Corruption au Parlement européen, une vice-présidente sanctionnée / Photo: Reuters (Reuters)

Dans la soirée, le Parlement a annoncé la première sanction dans cette affaire: la Grecque Eva Kaili, interpellée vendredi par la police, s'est vu retirer provisoirement les tâches que lui avait déléguées la présidente Roberta Metsola, comme celle de la représenter dans la région Moyen-Orient.

"Il ne s'agit pas d'un incident isolé", a réagi l'organisation Transparency international au lendemain de l'opération de police. "Depuis plusieurs décennies, le Parlement a laissé se développer une culture de l'impunité (...) et une absence totale de contrôle éthique indépendant".

Ce contrôle dans l'institution est "défectueux", a renchéri sur Twitter Alberto Alemanno, professeur de droit au Collège d'Europe à Bruges.

Cinq personnes dont Eva Kaili ont été arrêtées vendredi à Bruxelles à l'issue d'au moins 16 perquisitions dans une enquête sur des soupçons de versements d'argent "conséquents" par un pays du Golfe pour influencer les décisions des eurodéputés.
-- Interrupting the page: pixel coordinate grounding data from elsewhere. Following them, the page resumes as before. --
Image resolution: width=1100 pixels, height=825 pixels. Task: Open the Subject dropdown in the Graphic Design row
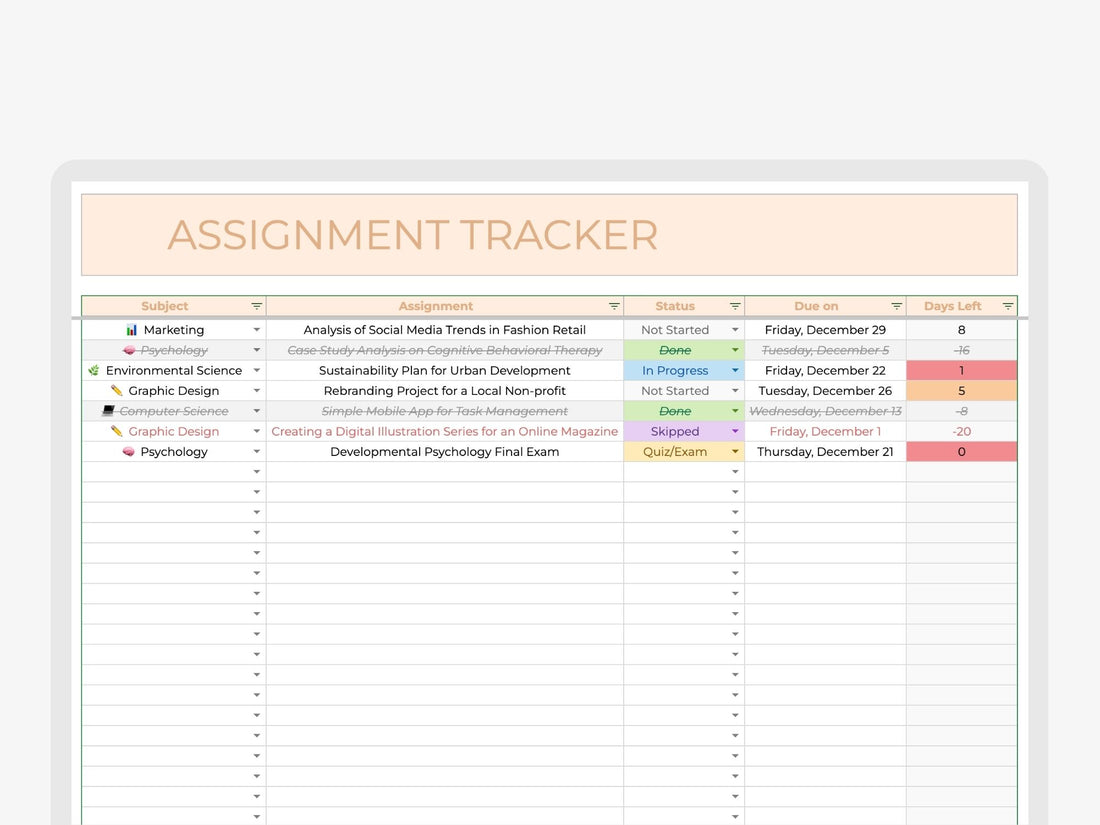[256, 390]
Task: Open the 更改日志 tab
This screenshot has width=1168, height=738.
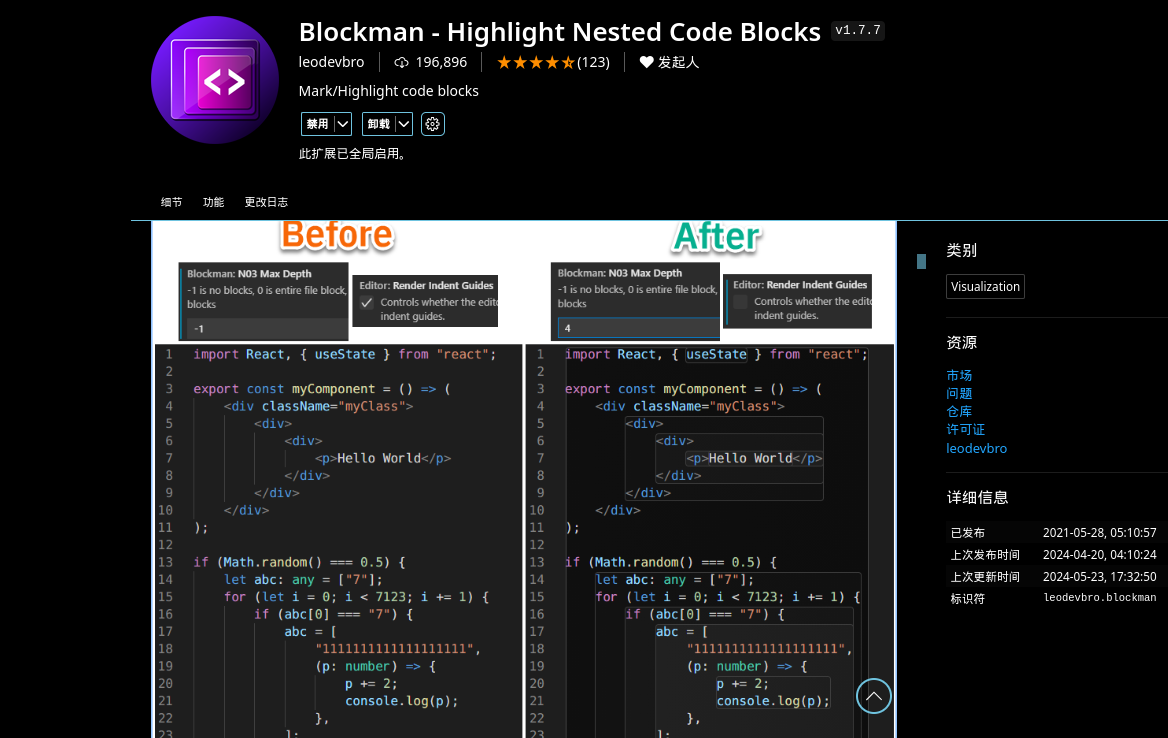Action: click(266, 201)
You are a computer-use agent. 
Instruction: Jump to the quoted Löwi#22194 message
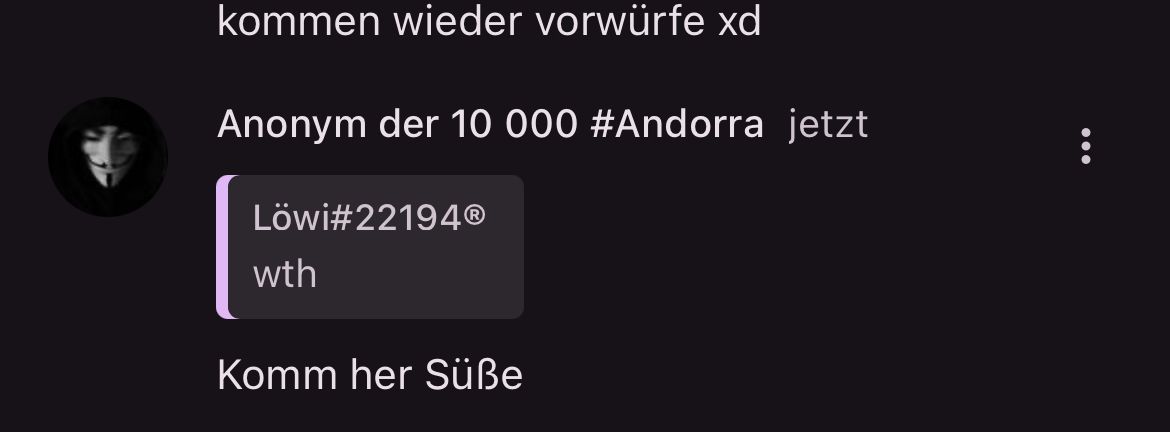pos(370,247)
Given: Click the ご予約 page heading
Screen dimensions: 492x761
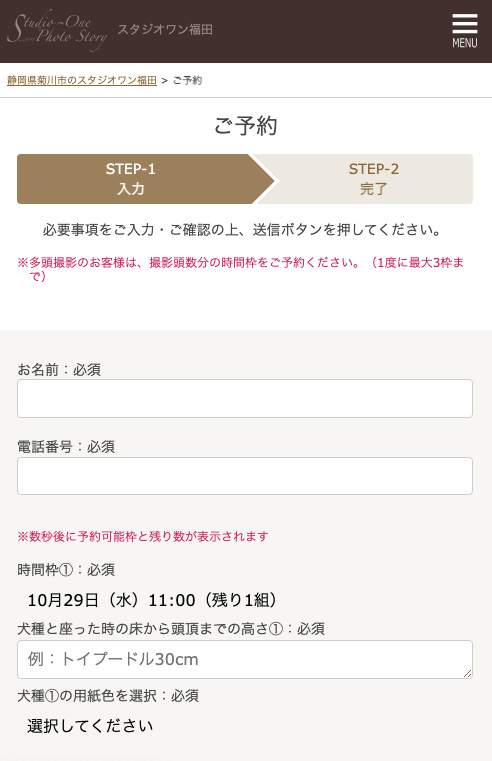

Le parquet fédéral n'a pas nommé le pays, mais une source judiciaire proche du dossier a confirmé à l'AFP qu'il s'agissait du Qatar, comme le révélaient les médias Le Soir et Knack.

"Toute allégation de mauvaise conduite de la part de l'Etat du Qatar témoigne d'une grave désinformation", a réagi samedi un responsable du gouvernement qatari sollicité par l'AFP.

Le dossier a pris une dimension supplémentaire quand a été confirmée l'identité de la cinquième personne interpellée vendredi soir.

L'eurodéputée grecque Eva Kaili est une ex présentatrice télé de 44 ans devenue une figure de la sociale-démocratie dans son pays. Elle a le titre de vice-président du Parlement européen comme 13 autres élus. Désormais sans délégations.

"À la lumière des enquêtes judiciaires en cours menées par les autorités belges, la présidente Metsola a décidé de suspendre avec effet immédiat tous les pouvoirs, devoirs et tâches qui ont été délégués à Eva Kaili en sa qualité de vice-présidente du Parlement européen", a annoncé dans la soirée un porte-parole de Mme Metsola.

"Des sacs remplis de billets"

Dès vendredi soir, Mme Kaili avait été exclue du Parti socialiste grec (Pasok-Kinal), qui souhaiterait aussi la voir céder son siège au Parlement européen. Le groupe Socialistes et Démocrates (S&D) de l'assemblée européenne a annoncé sa suspension "avec effet immédiat".

Samedi, les auditions de cinq suspects se sont poursuivies à Bruxelles, selon un porte-parole du parquet fédéral.

Un éventuel placement en détention provisoire par le juge d'instruction doit être décidé dans un délai de 48 heures après l'interpellation, soit dimanche au plus tard.

L'enquête du juge belge Michel Claise vise des faits de "corruption" et de "blanchiment d'argent" en bande organisée, selon le parquet.

Samedi le journal belge L'Echo affirmait que "plusieurs sacs remplis de billets" avaient été découverts au domicile bruxellois d'Eva Kaili, que la police a perquisitionné après avoir surpris le père de l'élue lui-même en possession d'une grosse quantité d'argent liquide dans "une valise".

Selon des informations confirmées à l'AFP, au moins trois suspects interpellés vendredi sont des Italiens ou d'origine italienne: l'ancien eurodéputé socialiste Pier-Antonio Panzeri (qui a siégé de 2004 à 2019), le secrétaire général de la Confédération syndicale internationale (CSI) Luca Visentini, ainsi que Francesco Giorgi, un assistant parlementaire du groupe S&D, compagnon de Mme Kaili.

"Un scandale gravissime"

Outre les cinq en Belgique, il y a eu deux interpellations en Italie, a confirmé samedi une source gouvernementale italienne à l'AFP à Rome. Il s'agit de l'épouse et la fille de M. Panzeri.

Des socialistes français ont dénoncé "un scandale gravissime", tandis que les écologistes Michèle Rivasi et David Cormand ont pointé du doigt "une complaisance coupable" de certains socio-démocrates (S&D) lors du débat sur le Qatar à la dernière session plénière.

La prochaine session, qui démarre lundi à Strasbourg, s'annonce agitée. L'eurodéputée française Manon Aubry (gauche radicale) a exigé un nouveau débat sur le même sujet.